The Decision requires that a listed company, when repurchasing its shares, should fulfill its information disclosure obligation according to the Securities Law with a view to protect investor's right to know. Previously, when the amendment to the "Company Law" was soliciting public opinions, the Shanghai Stock Exchange (SSE) had started to formulate and revise the relevant business rules on shares repurchase and its format guideline under the guidance of the China Securities Regulatory Commission (CSRC), to guide listed companies to fulfill their information disclosure obligation according to law and help companies to manage specific businesses on trading, ownership transfer, inventory, deregistration, transfer and creditor protection arrangement related to shares repurchase. Currently, the drafts of the relevant business rules and the format guideline of shares repurchase have been formed. The SSE will, under the unified deployment and arrangement of the CSRC, revise and improve them as soon as possible for their early release and implementation.

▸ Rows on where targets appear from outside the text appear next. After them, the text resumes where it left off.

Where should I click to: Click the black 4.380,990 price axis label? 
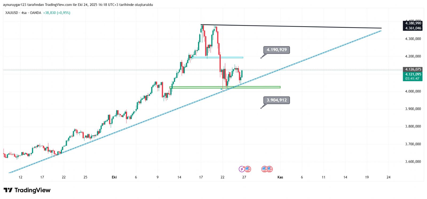tap(413, 23)
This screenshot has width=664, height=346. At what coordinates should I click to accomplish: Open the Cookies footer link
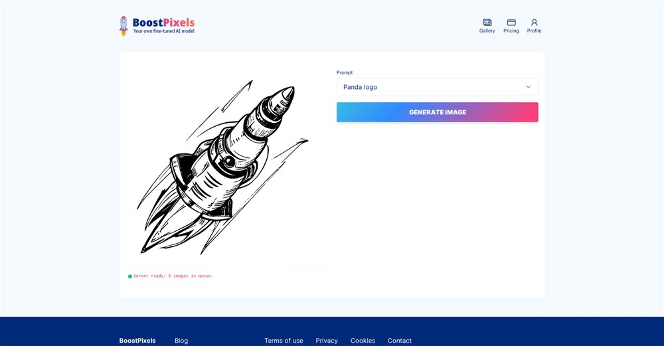pos(363,341)
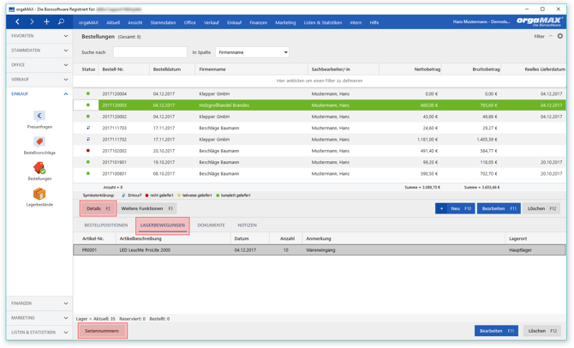
Task: Switch to the BESTELLPOSITIONEN tab
Action: point(106,225)
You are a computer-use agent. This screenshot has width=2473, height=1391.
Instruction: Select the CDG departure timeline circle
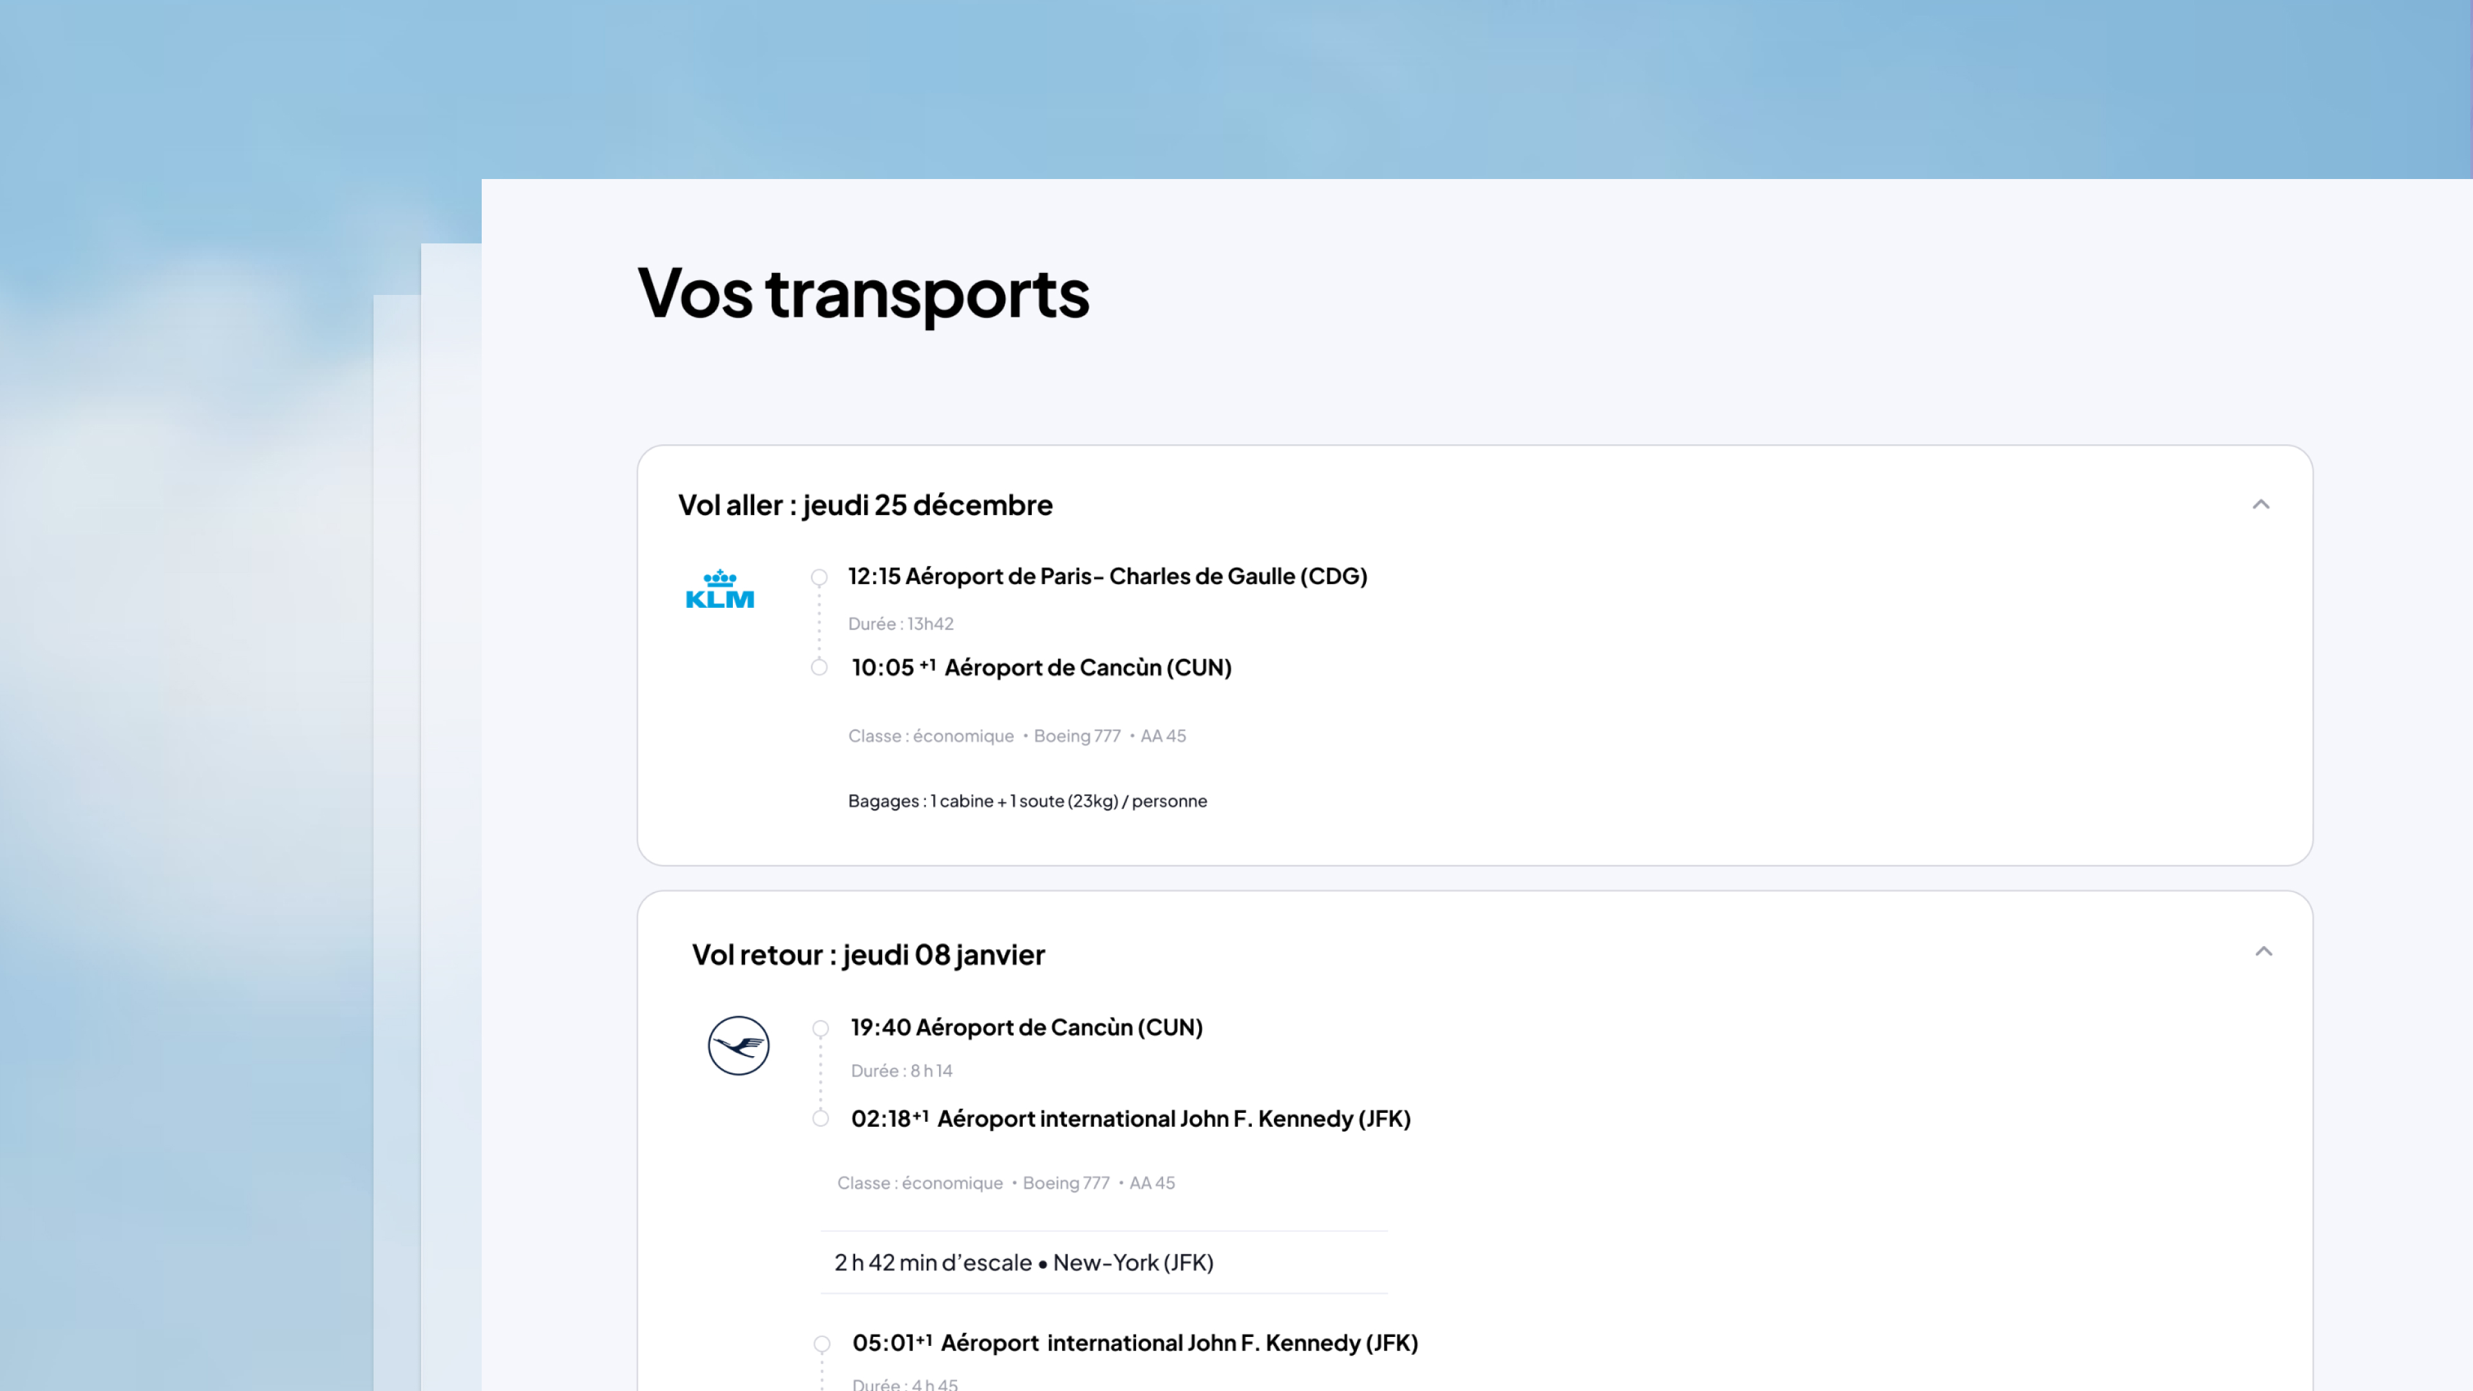[x=819, y=577]
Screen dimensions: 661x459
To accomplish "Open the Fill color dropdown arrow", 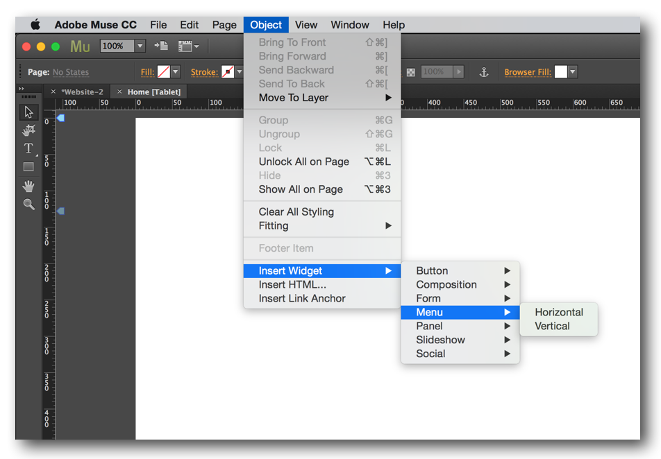I will point(176,72).
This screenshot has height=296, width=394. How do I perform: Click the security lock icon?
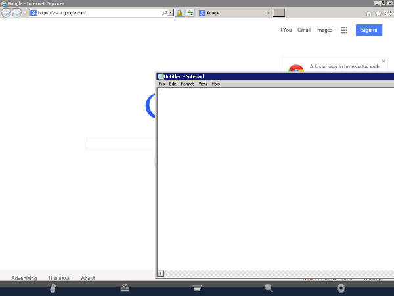pos(179,12)
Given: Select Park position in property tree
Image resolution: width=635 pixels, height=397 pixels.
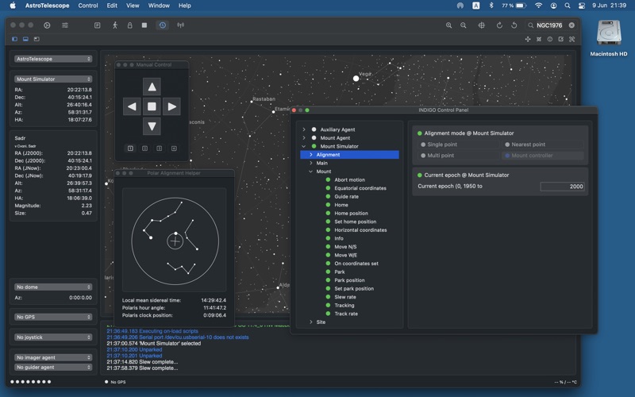Looking at the screenshot, I should click(349, 280).
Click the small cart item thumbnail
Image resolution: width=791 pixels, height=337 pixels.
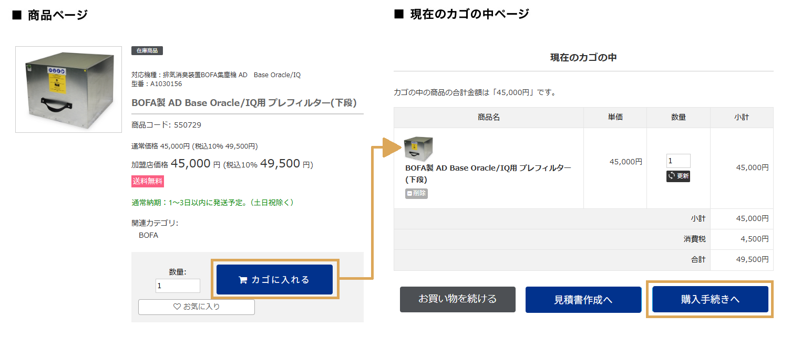(x=418, y=149)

Listed companies on the SSE have actively responded to the Decision since its issuance, and an increase has been seen in the number of Shanghai listed companies in releasing repurchase scheme and carrying out shares repurchase. A total of 30 listed companies on the SSE have released their notices on shares repurchase in these two days (Saturday and Sunday) since the issuance of the Decision on October 26, among which 14 have released the shares repurchase proposal or plan, and 16 have released the progress in shares repurchase. At this point, the SSE will adhere to its idea of laying equal stress on regulation and service, focus on the policy consultation and rules interpretation for the Decision, especially the information disclosure and business handling for the newly-added situation of shares repurchase in the Decision, support and guide listed companies to carry out shares repurchase according to law, and maintain the corporate value and the shareholders' rights and interests.
Meanwhile, the SSE will continue to exert strict requirement on the information disclosure of the companies and their controlling shareholders, directors, supervisors and senior executives, and prevent such inappropriate behaviors as benefit transfer, insider trading and market manipulation through shares repurchase, thus giving full play to the role of the new shares repurchase system and promoting the sound and stable development of the capital market.